La Française qui avait été détrônée de son titre national des poids plumes en octobre dernier a su saisir l’opportunité Européenne qui se présentait à elle dans la catégorie inférieure des super-coqs. Michela Braga n’avait connu qu’un seul revers et la tâche s’annonçait périlleuse pour Narymane Benloucif Berche qui disputait son premier dix rounds et qui était loin d’être favorite sur le papier. A noter que Mehdi Oumiha qui était vendredi au Canada avec Albert Ramirez puis dans le coin de Theo Ticout la veille à Meaux, était également présent en Italie pour coacher sa protégée.

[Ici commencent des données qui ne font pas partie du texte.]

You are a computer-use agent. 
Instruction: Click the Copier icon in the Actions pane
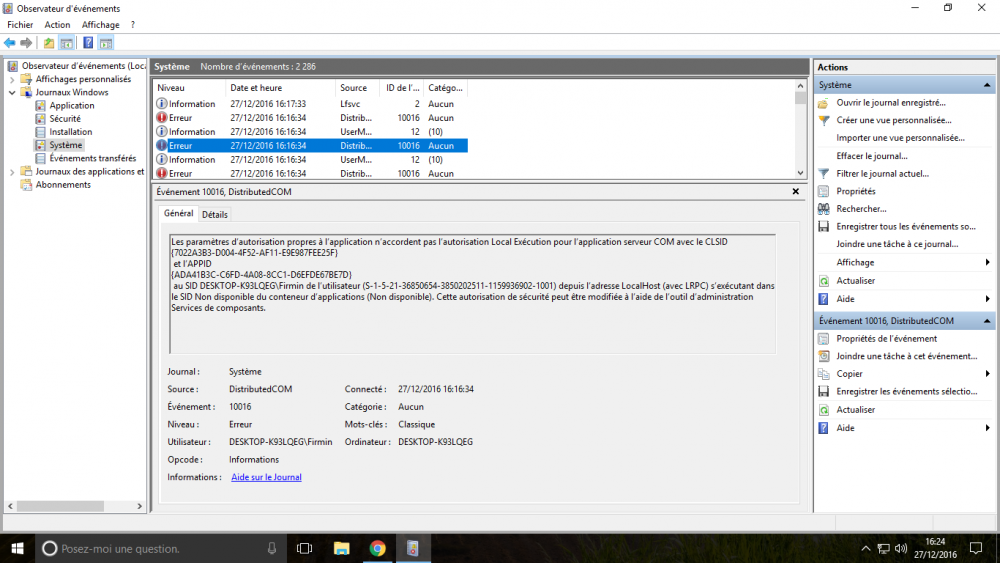pos(824,374)
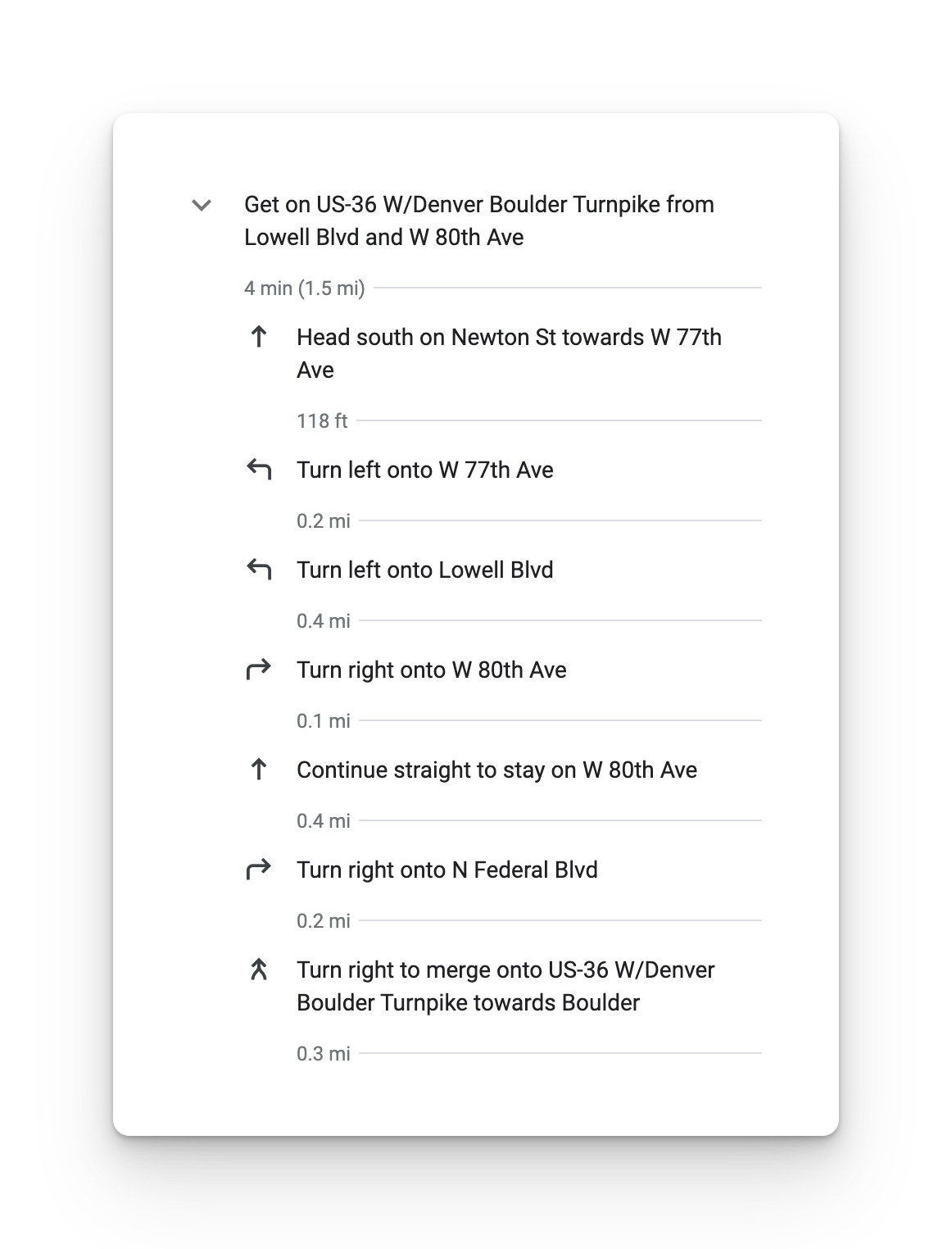The height and width of the screenshot is (1249, 952).
Task: Click the 0.3 mi distance label
Action: 324,1054
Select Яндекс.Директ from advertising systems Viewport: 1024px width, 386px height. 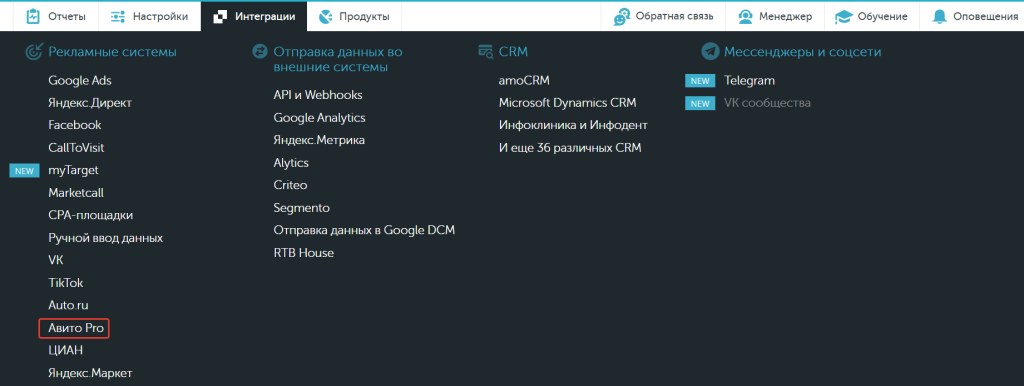[90, 103]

Plus grande que sa co-challenger, la Française a démarré en trombe, elle donnait son bras avant et tentait d’enchainer avec la droite. La transalpine, trapue et posée sur ses appuis, bloquait. Michela Braga boxait de manière peu orthodoxe, elle baissait la tête et se lançait en avant pour donner ses coups larges. Ses frappes à la godille, plus spectaculaires que puissantes surprennaient parfois Narymane Benloucif Berche. Celle-ci déclenchait une magnifique droite au quatrième round, elle enchainait à la face et l’Italienne s’accrochait. Le jab de la Toulousaine faisait mouche et stoppait Michela Braga. A partir de la sixième reprise, les deux boxeuses se livraient sans compter, Narymane Benloucif Berche, qui jusque là avait construit ses offensives avec son bras avant et sa droite, répondait au défi physique imposé par la rude Italienne.

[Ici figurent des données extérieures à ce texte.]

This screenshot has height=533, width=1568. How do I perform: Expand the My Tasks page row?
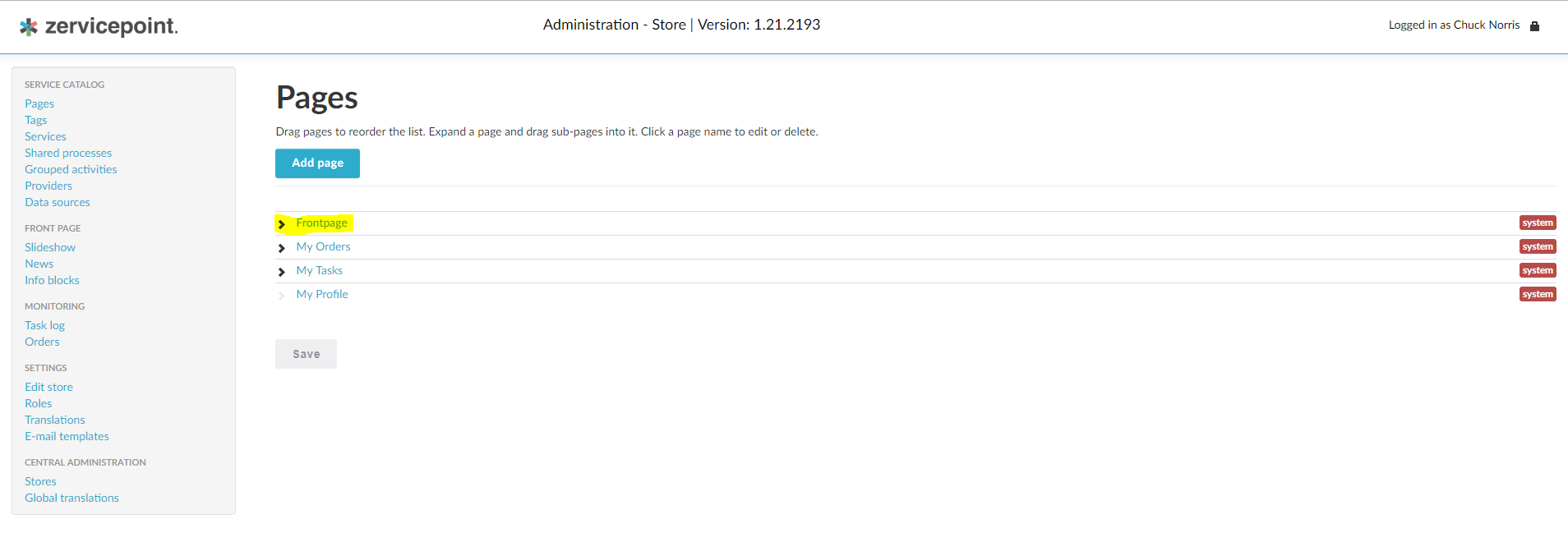[x=282, y=272]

Le combat se durcissait au sixième round, les coups fusaient de part et d’autre. Un engagement total, parfois brouillon, mais la détermination des deux femmes à aller de l’avant forçait l’admiration. Remarquablement préparée, la Toulousaine s’en sortait physiquement à son avantage. Elle faisait la différence round après round grâce à la précision de ses frappes. Si elle encaissait quelques coups, elle en rendait davantage pour contraindre l’Italienne à rompre les échanges pour s’accrocher. L’intensité des débats se poursuivait jusqu’aux dernières secondes de cet âpre affrontement.

« Nous savions que c’était possible de le faire », déclare Narymane Benloucif Berche jointe par téléphone juste avant l’embarquement du retour en France. « Nous sous étions préparés pour réussir. Ce titre récompense le travail effectué, je pense que je suis à ma place, j’y suis arrivée petit à petit. Je n’ai pas douté, j’étais certaine d’avoir gagné avant que l’arbitre ne lève mon bras. J’ai respecté la stratégie qui était de démarrer en boxant de loin car c’est ma boxe puis Mehdi m’a dit de durcir pour convaincre les juges. Cela a fonctionné, je suis vraiment contente de ce résultat ».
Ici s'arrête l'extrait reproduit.